> _To do_
Rewrite the nuclear medicine introduction starting with "1. Introduction" and going on through "medicine in China.", putting "radioisotope therapy" wherever "radionuclide therapy" appears.

1. Introduction
According to census data of the Chinese Society of Nuclear Medicine in 2009, 2011 and 2013 [
1,
2,
3], radionuclide therapy has been developing very rapidly, and staff engaged in the work of nuclear medicine has also increased in recent years. By the end of 2013 [
3], there were 610 medical institutions engaged in radionuclide therapy and a total of 8678 workers were working in the field of diagnostic and therapeutic nuclear medicine in China.
Practices in nuclear medicine involve the manipulation of many radiopharmaceuticals labeled with different unsealed radionuclides, both for diagnostic and therapeutic purposes, and may pose significant risks of internal contaminations to the workers. From a radiation protection point of view, the accurate assessment of the dose of internal exposure that nuclear medicine staff receives is as important as the accurate assessment of the dose of external exposure. Although it is considered that doses from radionuclide intakes in nuclear medicine centers are usually lower than doses from external exposure, the risks related with intakes should be estimated in every case and, if it is necessary, workers involved in the handling of unsealed sources should be monitored routinely, ensuring that the doses that workers receive are maintained as low as reasonably achievable. Internal monitoring should also be performed in case of accident or when suspected inhalation or ingestion intake occurs.

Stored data
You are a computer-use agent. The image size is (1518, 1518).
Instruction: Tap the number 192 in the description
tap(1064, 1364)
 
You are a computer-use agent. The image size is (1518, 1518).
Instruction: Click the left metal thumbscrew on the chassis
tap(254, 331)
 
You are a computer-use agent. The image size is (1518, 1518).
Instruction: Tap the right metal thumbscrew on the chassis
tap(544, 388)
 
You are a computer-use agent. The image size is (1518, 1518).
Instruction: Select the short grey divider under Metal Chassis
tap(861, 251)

> _Result of this task_
1. Introduction
According to census data of the Chinese Society of Nuclear Medicine in 2009, 2011 and 2013 [
1,
2,
3], radioisotope therapy has been developing very rapidly, and staff engaged in the work of nuclear medicine has also increased in recent years. By the end of 2013 [
3], there were 610 medical institutions engaged in radioisotope therapy and a total of 8678 workers were working in the field of diagnostic and therapeutic nuclear medicine in China.